Unika Soegijapranata Kirim Mahasiswa Peduli Mentawai
Kamis, 5 Juli 2018 | 7:46 WIB

Unika Soegijapranata Kirim Mahasiswa Peduli Mentawai

Unika Soegijapranata melalui Lembaga Penelitian dan Pengabdian Kepada Masyarakat (LPPM) melepas lima orang mahasiswa dan satu Dosen Pembimbing Lapangan (DPL) untuk mengikuti Kuliah Kerja Nyata Aptik Peduli Mentawai (APM). Mereka akan bergabung dengan enam perguruan tinggi yang tergabung dalam Asosiasi Pergutuan Tinggi Katolik (APTIK) Indonesia yakni Unika Atma Jaya Jakarta, Universitas Katolik Parahyangan (Bandung), Universitas Katolik Soegijapranata (Semarang), Universitas Katolik Widya Mandala (Surabaya), Universitas Atma Jaya Yogyakarta, Universitas Sanata Dharma (Yogyakarta), Universitas Santo Thomas (Medan),dan  Unika Musi Charitas (Pelembang).

”Kegiatan KKN diadakan oleh APTIK dalam rangka membantu memulihkan kondisi warga Mentawai pasca tragedi Tsunami yang menimpa warga beberapa tahun silam. KKN Aptik Peduli Mentawai tahun ini sudah memasuki periode tiga kali penerjunan,” kata Kepala LPPM Unika Soegijapranata Dr Berta Bekti Retnawati MSi, Rabu (4/7).

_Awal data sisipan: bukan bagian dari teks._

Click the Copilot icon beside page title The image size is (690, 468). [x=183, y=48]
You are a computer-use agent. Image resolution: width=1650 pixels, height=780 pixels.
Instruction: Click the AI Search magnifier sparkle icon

Ia mengatakan, KKN APTIK Mentawai adalah salah satu bentuk kepedulian perguruan tinggi untuk ikut bersama-sama dengan berbagai pihak membantu memberdayakan masyarakat dengan mengembangkan potensi-potensi daerah untuk meningkatkan kualitas hidup dan kesejahteraan. ”Harapannya agar mahasiswa dapat mengimplementasikan ilmu yang sudah didapat dan mahasiswa juga dapat belajar dari kehidupan masyarakat sebagai bekal bila nanti sudah menyelesaikan studinya dan hidup bersama masyarakat,” jelasnya.

Lebih lanjut dikatakan, mahasiswa terpilih program KKN ini akan mendapat mengalaman hidup luar biasa dengan menghayati dan mengimplementasikan nilai dan semboyan Unika Soegijapranata. Yakni Talenta Pro Patria et Humanitate (Talenta terbaik dipersembahkan untuk bangsa dan kemanusiaan).  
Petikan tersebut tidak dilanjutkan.